TASK BRIEF :: Word for word, return the entries listed below.

Stored data entries
◇ ◇ ◇ ◇ ◇ ◇ ◇
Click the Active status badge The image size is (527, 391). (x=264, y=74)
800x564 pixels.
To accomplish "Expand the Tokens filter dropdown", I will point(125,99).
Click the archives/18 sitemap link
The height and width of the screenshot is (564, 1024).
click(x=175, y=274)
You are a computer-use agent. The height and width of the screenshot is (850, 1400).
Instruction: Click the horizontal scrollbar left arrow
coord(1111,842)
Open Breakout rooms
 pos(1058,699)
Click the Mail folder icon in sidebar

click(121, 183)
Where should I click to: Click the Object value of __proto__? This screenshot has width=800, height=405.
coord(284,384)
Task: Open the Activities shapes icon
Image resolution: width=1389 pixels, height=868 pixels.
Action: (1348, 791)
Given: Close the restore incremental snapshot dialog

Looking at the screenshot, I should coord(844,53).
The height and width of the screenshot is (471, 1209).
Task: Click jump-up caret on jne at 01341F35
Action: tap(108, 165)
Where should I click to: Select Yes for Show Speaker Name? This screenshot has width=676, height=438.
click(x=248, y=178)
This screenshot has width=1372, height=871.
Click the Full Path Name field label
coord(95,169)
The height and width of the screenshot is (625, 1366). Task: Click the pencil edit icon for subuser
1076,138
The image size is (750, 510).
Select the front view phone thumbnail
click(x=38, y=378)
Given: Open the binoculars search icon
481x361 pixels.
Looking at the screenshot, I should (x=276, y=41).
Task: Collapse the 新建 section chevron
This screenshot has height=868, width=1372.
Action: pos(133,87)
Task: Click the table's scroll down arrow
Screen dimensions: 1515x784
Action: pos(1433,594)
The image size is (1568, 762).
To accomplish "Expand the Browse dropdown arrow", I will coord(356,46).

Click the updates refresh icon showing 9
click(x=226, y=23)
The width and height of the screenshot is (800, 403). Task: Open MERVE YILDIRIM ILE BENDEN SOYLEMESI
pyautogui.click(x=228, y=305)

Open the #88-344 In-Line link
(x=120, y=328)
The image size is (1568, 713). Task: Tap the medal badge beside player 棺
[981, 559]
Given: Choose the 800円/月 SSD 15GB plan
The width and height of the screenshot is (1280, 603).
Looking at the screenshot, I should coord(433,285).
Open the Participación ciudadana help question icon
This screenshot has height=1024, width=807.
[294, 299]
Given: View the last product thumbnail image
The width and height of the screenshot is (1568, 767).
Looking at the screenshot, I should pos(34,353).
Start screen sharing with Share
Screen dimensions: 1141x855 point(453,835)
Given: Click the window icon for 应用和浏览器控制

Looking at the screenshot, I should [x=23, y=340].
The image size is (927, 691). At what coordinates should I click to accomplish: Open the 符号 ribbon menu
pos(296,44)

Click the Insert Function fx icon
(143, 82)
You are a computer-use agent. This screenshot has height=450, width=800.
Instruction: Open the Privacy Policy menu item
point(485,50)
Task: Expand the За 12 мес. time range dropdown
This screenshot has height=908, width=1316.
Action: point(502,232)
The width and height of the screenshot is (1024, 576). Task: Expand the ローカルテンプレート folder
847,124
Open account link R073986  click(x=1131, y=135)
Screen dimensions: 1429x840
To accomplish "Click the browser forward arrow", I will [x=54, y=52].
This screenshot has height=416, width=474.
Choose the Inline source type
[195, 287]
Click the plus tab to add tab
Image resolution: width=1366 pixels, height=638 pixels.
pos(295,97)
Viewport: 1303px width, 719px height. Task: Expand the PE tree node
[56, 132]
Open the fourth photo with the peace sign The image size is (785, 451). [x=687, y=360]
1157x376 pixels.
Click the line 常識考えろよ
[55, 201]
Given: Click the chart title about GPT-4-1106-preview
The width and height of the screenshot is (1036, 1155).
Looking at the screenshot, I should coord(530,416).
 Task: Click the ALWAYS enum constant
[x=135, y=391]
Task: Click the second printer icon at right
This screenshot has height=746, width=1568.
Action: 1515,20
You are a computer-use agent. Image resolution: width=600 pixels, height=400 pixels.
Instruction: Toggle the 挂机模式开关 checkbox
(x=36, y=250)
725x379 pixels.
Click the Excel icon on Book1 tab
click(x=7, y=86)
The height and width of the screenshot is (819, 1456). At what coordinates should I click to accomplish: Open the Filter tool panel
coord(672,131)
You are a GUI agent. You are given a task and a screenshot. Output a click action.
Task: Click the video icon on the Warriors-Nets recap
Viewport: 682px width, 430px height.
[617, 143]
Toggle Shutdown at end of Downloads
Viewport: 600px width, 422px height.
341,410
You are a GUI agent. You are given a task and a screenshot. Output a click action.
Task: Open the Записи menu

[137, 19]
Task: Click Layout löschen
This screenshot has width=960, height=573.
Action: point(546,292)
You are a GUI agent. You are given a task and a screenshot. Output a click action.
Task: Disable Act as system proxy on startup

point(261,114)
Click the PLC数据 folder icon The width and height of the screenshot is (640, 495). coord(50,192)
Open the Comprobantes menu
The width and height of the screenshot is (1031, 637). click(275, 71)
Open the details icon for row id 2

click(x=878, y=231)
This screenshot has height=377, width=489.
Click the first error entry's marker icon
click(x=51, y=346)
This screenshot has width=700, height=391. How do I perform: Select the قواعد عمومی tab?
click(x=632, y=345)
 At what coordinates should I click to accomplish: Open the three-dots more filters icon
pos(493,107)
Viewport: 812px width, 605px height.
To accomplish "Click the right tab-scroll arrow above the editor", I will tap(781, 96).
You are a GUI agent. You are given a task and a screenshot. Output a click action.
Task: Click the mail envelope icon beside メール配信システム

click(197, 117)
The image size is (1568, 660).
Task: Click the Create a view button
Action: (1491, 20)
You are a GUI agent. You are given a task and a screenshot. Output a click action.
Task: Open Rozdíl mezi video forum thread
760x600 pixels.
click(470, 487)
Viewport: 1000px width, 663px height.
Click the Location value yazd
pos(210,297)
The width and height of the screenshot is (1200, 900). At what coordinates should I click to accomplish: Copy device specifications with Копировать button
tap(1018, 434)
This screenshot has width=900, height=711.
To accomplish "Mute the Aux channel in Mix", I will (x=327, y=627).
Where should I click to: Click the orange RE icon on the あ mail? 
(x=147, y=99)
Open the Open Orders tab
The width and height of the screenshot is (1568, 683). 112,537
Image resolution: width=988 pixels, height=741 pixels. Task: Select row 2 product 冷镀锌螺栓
◇ ◇ ◇ ◇ ◇ ◇ ◇
TASK SOLUTION ::
Click the Active status badge The image size is (527, 391). (x=264, y=74)
800x564 pixels.
To accomplish "Expand the Tokens filter dropdown", I will point(125,99).
Click the archives/18 sitemap link
The height and width of the screenshot is (564, 1024).
click(x=175, y=274)
You are a computer-use agent. The height and width of the screenshot is (850, 1400).
Instruction: Click the horizontal scrollbar left arrow
coord(1111,842)
Open Breakout rooms
 pos(1058,699)
Click the Mail folder icon in sidebar

click(121, 183)
Where should I click to: Click the Object value of __proto__? This screenshot has width=800, height=405.
coord(284,384)
Task: Open the Activities shapes icon
Image resolution: width=1389 pixels, height=868 pixels.
Action: (1348, 791)
Given: Close the restore incremental snapshot dialog

Looking at the screenshot, I should coord(844,53).
The height and width of the screenshot is (471, 1209).
Task: Click jump-up caret on jne at 01341F35
Action: tap(108, 165)
Where should I click to: Select Yes for Show Speaker Name? This screenshot has width=676, height=438.
click(x=248, y=178)
This screenshot has width=1372, height=871.
Click the Full Path Name field label
coord(95,169)
The height and width of the screenshot is (625, 1366). Task: Click the pencil edit icon for subuser
1076,138
The image size is (750, 510).
Select the front view phone thumbnail
click(x=38, y=378)
Given: Open the binoculars search icon
481x361 pixels.
Looking at the screenshot, I should (x=276, y=41).
Task: Collapse the 新建 section chevron
This screenshot has height=868, width=1372.
Action: pos(133,87)
Task: Click the table's scroll down arrow
Screen dimensions: 1515x784
Action: pos(1433,594)
The image size is (1568, 762).
To accomplish "Expand the Browse dropdown arrow", I will coord(356,46).

Click the updates refresh icon showing 9
click(x=226, y=23)
The width and height of the screenshot is (800, 403). Task: Open MERVE YILDIRIM ILE BENDEN SOYLEMESI
pyautogui.click(x=228, y=305)

Open the #88-344 In-Line link
(x=120, y=328)
The image size is (1568, 713). Task: Tap the medal badge beside player 棺
[981, 559]
Given: Choose the 800円/月 SSD 15GB plan
The width and height of the screenshot is (1280, 603).
Looking at the screenshot, I should coord(433,285).
Open the Participación ciudadana help question icon
This screenshot has height=1024, width=807.
[294, 299]
Given: View the last product thumbnail image
The width and height of the screenshot is (1568, 767).
Looking at the screenshot, I should pos(34,353).
Start screen sharing with Share
Screen dimensions: 1141x855 point(453,835)
Given: Click the window icon for 应用和浏览器控制

Looking at the screenshot, I should [x=23, y=340].
The image size is (927, 691). At what coordinates should I click to accomplish: Open the 符号 ribbon menu
pos(296,44)

Click the Insert Function fx icon
(143, 82)
You are a computer-use agent. This screenshot has height=450, width=800.
Instruction: Open the Privacy Policy menu item
point(485,50)
Task: Expand the За 12 мес. time range dropdown
This screenshot has height=908, width=1316.
Action: point(502,232)
The width and height of the screenshot is (1024, 576). Task: Expand the ローカルテンプレート folder
847,124
Open account link R073986  click(x=1131, y=135)
Screen dimensions: 1429x840
To accomplish "Click the browser forward arrow", I will [x=54, y=52].
This screenshot has height=416, width=474.
Choose the Inline source type
[195, 287]
Click the plus tab to add tab
Image resolution: width=1366 pixels, height=638 pixels.
pos(295,97)
Viewport: 1303px width, 719px height. Task: Expand the PE tree node
[56, 132]
Open the fourth photo with the peace sign The image size is (785, 451). [x=687, y=360]
1157x376 pixels.
Click the line 常識考えろよ
[55, 201]
Given: Click the chart title about GPT-4-1106-preview
The width and height of the screenshot is (1036, 1155).
Looking at the screenshot, I should coord(530,416).
 Task: Click the ALWAYS enum constant
[x=135, y=391]
Task: Click the second printer icon at right
This screenshot has height=746, width=1568.
Action: 1515,20
You are a computer-use agent. Image resolution: width=600 pixels, height=400 pixels.
Instruction: Toggle the 挂机模式开关 checkbox
(x=36, y=250)
725x379 pixels.
Click the Excel icon on Book1 tab
click(x=7, y=86)
The height and width of the screenshot is (819, 1456). At what coordinates should I click to accomplish: Open the Filter tool panel
coord(672,131)
You are a GUI agent. You are given a task and a screenshot. Output a click action.
Task: Click the video icon on the Warriors-Nets recap
Viewport: 682px width, 430px height.
[617, 143]
Toggle Shutdown at end of Downloads
Viewport: 600px width, 422px height.
341,410
You are a GUI agent. You are given a task and a screenshot. Output a click action.
Task: Open the Записи menu

[137, 19]
Task: Click Layout löschen
This screenshot has width=960, height=573.
Action: point(546,292)
You are a GUI agent. You are given a task and a screenshot. Output a click action.
Task: Disable Act as system proxy on startup

point(261,114)
Click the PLC数据 folder icon The width and height of the screenshot is (640, 495). coord(50,192)
Open the Comprobantes menu
The width and height of the screenshot is (1031, 637). click(275, 71)
Open the details icon for row id 2

click(x=878, y=231)
This screenshot has height=377, width=489.
Click the first error entry's marker icon
click(x=51, y=346)
This screenshot has width=700, height=391. How do I perform: Select the قواعد عمومی tab?
click(x=632, y=345)
 At what coordinates should I click to accomplish: Open the three-dots more filters icon
pos(493,107)
Viewport: 812px width, 605px height.
To accomplish "Click the right tab-scroll arrow above the editor", I will tap(781, 96).
You are a GUI agent. You are given a task and a screenshot. Output a click action.
Task: Click the mail envelope icon beside メール配信システム

click(197, 117)
The image size is (1568, 660).
Task: Click the Create a view button
Action: (1491, 20)
You are a GUI agent. You are given a task and a screenshot. Output a click action.
Task: Open Rozdíl mezi video forum thread
760x600 pixels.
click(470, 487)
Viewport: 1000px width, 663px height.
Click the Location value yazd
pos(210,297)
The width and height of the screenshot is (1200, 900). At what coordinates should I click to accomplish: Copy device specifications with Копировать button
tap(1018, 434)
This screenshot has width=900, height=711.
To accomplish "Mute the Aux channel in Mix", I will (x=327, y=627).
Where should I click to: Click the orange RE icon on the あ mail? 
(x=147, y=99)
Open the Open Orders tab
The width and height of the screenshot is (1568, 683). 112,537
Image resolution: width=988 pixels, height=741 pixels. Task: Select row 2 product 冷镀锌螺栓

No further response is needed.